#### Provided records
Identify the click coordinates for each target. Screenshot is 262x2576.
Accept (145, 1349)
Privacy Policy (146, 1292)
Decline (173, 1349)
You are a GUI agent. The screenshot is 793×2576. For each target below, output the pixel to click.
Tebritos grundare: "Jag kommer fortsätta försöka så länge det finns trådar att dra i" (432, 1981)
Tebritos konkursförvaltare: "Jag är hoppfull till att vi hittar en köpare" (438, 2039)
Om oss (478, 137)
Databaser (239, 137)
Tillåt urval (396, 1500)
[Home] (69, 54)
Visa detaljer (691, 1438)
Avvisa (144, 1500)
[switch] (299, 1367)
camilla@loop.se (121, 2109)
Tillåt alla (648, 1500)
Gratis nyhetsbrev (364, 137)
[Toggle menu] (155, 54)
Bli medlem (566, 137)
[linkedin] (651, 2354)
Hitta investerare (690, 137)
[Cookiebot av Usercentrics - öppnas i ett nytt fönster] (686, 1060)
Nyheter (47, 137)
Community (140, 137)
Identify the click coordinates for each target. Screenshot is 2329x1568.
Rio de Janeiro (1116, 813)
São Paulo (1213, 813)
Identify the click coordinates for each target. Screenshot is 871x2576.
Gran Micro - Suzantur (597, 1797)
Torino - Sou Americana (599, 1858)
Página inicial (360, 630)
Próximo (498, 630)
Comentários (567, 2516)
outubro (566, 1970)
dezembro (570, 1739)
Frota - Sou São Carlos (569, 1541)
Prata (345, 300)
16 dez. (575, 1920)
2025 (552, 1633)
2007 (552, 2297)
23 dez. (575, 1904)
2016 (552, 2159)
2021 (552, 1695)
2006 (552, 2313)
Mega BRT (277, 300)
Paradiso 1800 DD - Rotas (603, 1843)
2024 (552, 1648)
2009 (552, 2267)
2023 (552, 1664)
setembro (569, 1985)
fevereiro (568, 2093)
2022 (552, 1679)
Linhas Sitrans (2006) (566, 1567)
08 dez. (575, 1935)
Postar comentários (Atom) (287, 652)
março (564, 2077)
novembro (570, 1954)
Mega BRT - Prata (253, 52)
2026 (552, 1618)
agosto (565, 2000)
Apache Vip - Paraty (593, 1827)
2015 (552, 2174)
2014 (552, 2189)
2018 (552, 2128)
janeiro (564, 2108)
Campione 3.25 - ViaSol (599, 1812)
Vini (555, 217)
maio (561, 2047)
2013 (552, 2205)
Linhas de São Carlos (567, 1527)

#### What is expected
Set down all the data exactly as given.

#### Exercise output
Identify the click coordinates for each target. Screenshot is 262x2576.
Accept (145, 1349)
Privacy Policy (146, 1292)
Decline (173, 1349)
You are a GUI agent. The screenshot is 793×2576. For each target below, output the pixel to click.
Tebritos grundare: "Jag kommer fortsätta försöka så länge det finns trådar att dra i" (432, 1981)
Tebritos konkursförvaltare: "Jag är hoppfull till att vi hittar en köpare" (438, 2039)
Om oss (478, 137)
Databaser (239, 137)
Tillåt urval (396, 1500)
[Home] (69, 54)
Visa detaljer (691, 1438)
Avvisa (144, 1500)
[switch] (299, 1367)
camilla@loop.se (121, 2109)
Tillåt alla (648, 1500)
Gratis nyhetsbrev (364, 137)
[Toggle menu] (155, 54)
Bli medlem (566, 137)
[linkedin] (651, 2354)
Hitta investerare (690, 137)
[Cookiebot av Usercentrics - öppnas i ett nytt fönster] (686, 1060)
Nyheter (47, 137)
Community (140, 137)
Identify the click coordinates for each target. Screenshot is 2329x1568.
Rio de Janeiro (1116, 813)
São Paulo (1213, 813)
Identify the click coordinates for each target. Screenshot is 871x2576.
Gran Micro - Suzantur (597, 1797)
Torino - Sou Americana (599, 1858)
Página inicial (360, 630)
Próximo (498, 630)
Comentários (567, 2516)
outubro (566, 1970)
dezembro (570, 1739)
Frota - Sou São Carlos (569, 1541)
Prata (345, 300)
16 dez. (575, 1920)
2025 (552, 1633)
2007 (552, 2297)
23 dez. (575, 1904)
2016 (552, 2159)
2021 (552, 1695)
2006 (552, 2313)
Mega BRT (277, 300)
Paradiso 1800 DD - Rotas (603, 1843)
2024 (552, 1648)
2009 (552, 2267)
2023 (552, 1664)
setembro (569, 1985)
fevereiro (568, 2093)
2022 (552, 1679)
Linhas Sitrans (2006) (566, 1567)
08 dez. (575, 1935)
Postar comentários (Atom) (287, 652)
março (564, 2077)
novembro (570, 1954)
Mega BRT - Prata (253, 52)
2026 (552, 1618)
agosto (565, 2000)
Apache Vip - Paraty (593, 1827)
2015 (552, 2174)
2014 (552, 2189)
2018 (552, 2128)
janeiro (564, 2108)
Campione 3.25 - ViaSol (599, 1812)
Vini (555, 217)
maio (561, 2047)
2013 (552, 2205)
Linhas de São Carlos (567, 1527)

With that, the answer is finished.